**Stored data**.
•••••

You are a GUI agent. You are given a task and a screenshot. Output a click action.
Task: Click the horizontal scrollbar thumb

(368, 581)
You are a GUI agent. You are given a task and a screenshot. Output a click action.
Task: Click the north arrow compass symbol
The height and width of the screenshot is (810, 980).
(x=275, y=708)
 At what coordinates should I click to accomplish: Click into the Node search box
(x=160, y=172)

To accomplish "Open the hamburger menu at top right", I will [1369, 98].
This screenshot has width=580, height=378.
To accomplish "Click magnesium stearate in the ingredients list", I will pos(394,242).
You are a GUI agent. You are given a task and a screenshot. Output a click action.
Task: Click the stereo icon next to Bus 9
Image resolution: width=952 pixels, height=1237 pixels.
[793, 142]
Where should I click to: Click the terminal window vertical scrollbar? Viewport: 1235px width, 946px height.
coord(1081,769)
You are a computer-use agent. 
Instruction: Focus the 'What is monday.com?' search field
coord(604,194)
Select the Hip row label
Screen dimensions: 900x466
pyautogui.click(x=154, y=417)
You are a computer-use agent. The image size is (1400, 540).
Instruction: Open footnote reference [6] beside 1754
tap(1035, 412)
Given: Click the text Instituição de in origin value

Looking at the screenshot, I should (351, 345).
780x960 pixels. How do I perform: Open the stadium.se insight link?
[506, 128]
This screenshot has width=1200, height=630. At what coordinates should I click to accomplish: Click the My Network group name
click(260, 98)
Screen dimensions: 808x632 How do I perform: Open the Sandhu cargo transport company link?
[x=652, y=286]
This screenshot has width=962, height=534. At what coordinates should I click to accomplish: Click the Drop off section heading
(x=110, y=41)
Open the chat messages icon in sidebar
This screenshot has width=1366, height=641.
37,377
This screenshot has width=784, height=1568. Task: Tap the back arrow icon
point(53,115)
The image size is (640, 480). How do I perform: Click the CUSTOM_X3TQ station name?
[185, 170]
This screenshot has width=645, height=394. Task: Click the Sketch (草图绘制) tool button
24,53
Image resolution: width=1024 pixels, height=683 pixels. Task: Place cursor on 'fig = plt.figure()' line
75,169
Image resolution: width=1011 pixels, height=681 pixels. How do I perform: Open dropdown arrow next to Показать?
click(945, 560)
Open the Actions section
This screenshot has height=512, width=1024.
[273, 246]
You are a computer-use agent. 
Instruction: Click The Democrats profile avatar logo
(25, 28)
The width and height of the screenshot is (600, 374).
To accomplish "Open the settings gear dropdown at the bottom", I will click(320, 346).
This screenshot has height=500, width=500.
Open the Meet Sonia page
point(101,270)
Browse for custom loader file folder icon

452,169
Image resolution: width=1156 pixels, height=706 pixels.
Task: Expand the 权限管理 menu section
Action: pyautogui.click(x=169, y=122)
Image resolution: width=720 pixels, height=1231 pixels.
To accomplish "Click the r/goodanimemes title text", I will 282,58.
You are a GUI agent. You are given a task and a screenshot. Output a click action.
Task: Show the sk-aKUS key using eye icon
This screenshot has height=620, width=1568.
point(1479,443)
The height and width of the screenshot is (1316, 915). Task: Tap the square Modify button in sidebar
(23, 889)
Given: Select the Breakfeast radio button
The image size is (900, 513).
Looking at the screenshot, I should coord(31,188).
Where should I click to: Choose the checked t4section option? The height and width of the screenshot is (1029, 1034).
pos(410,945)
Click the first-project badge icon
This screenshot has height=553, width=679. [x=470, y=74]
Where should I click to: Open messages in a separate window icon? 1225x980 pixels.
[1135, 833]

•••••

**TRY IT**.
Every line above should be reproduced precisely.

**EXERCISE ANSWER**.
You are a GUI agent. You are given a task and a screenshot. Output a click action.
Task: Click the horizontal scrollbar thumb

(368, 581)
You are a GUI agent. You are given a task and a screenshot. Output a click action.
Task: Click the north arrow compass symbol
The height and width of the screenshot is (810, 980).
(x=275, y=708)
 At what coordinates should I click to accomplish: Click into the Node search box
(x=160, y=172)

To accomplish "Open the hamburger menu at top right", I will [1369, 98].
This screenshot has width=580, height=378.
To accomplish "Click magnesium stearate in the ingredients list", I will pos(394,242).
You are a GUI agent. You are given a task and a screenshot. Output a click action.
Task: Click the stereo icon next to Bus 9
Image resolution: width=952 pixels, height=1237 pixels.
[793, 142]
Where should I click to: Click the terminal window vertical scrollbar? Viewport: 1235px width, 946px height.
coord(1081,769)
You are a computer-use agent. 
Instruction: Focus the 'What is monday.com?' search field
coord(604,194)
Select the Hip row label
Screen dimensions: 900x466
pyautogui.click(x=154, y=417)
You are a computer-use agent. The image size is (1400, 540).
Instruction: Open footnote reference [6] beside 1754
tap(1035, 412)
Given: Click the text Instituição de in origin value

Looking at the screenshot, I should (351, 345).
780x960 pixels. How do I perform: Open the stadium.se insight link?
[506, 128]
This screenshot has width=1200, height=630. At what coordinates should I click to accomplish: Click the My Network group name
click(260, 98)
Screen dimensions: 808x632 How do I perform: Open the Sandhu cargo transport company link?
[x=652, y=286]
This screenshot has width=962, height=534. At what coordinates should I click to accomplish: Click the Drop off section heading
(x=110, y=41)
Open the chat messages icon in sidebar
This screenshot has width=1366, height=641.
37,377
This screenshot has width=784, height=1568. Task: Tap the back arrow icon
point(53,115)
The image size is (640, 480). How do I perform: Click the CUSTOM_X3TQ station name?
[185, 170]
This screenshot has width=645, height=394. Task: Click the Sketch (草图绘制) tool button
24,53
Image resolution: width=1024 pixels, height=683 pixels. Task: Place cursor on 'fig = plt.figure()' line
75,169
Image resolution: width=1011 pixels, height=681 pixels. How do I perform: Open dropdown arrow next to Показать?
click(945, 560)
Open the Actions section
This screenshot has height=512, width=1024.
[273, 246]
You are a computer-use agent. 
Instruction: Click The Democrats profile avatar logo
(25, 28)
The width and height of the screenshot is (600, 374).
To accomplish "Open the settings gear dropdown at the bottom", I will click(320, 346).
This screenshot has height=500, width=500.
Open the Meet Sonia page
point(101,270)
Browse for custom loader file folder icon

452,169
Image resolution: width=1156 pixels, height=706 pixels.
Task: Expand the 权限管理 menu section
Action: pyautogui.click(x=169, y=122)
Image resolution: width=720 pixels, height=1231 pixels.
To accomplish "Click the r/goodanimemes title text", I will 282,58.
You are a GUI agent. You are given a task and a screenshot. Output a click action.
Task: Show the sk-aKUS key using eye icon
This screenshot has height=620, width=1568.
point(1479,443)
The height and width of the screenshot is (1316, 915). Task: Tap the square Modify button in sidebar
(23, 889)
Given: Select the Breakfeast radio button
The image size is (900, 513).
Looking at the screenshot, I should coord(31,188).
Where should I click to: Choose the checked t4section option? The height and width of the screenshot is (1029, 1034).
pos(410,945)
Click the first-project badge icon
This screenshot has height=553, width=679. [x=470, y=74]
Where should I click to: Open messages in a separate window icon? 1225x980 pixels.
[1135, 833]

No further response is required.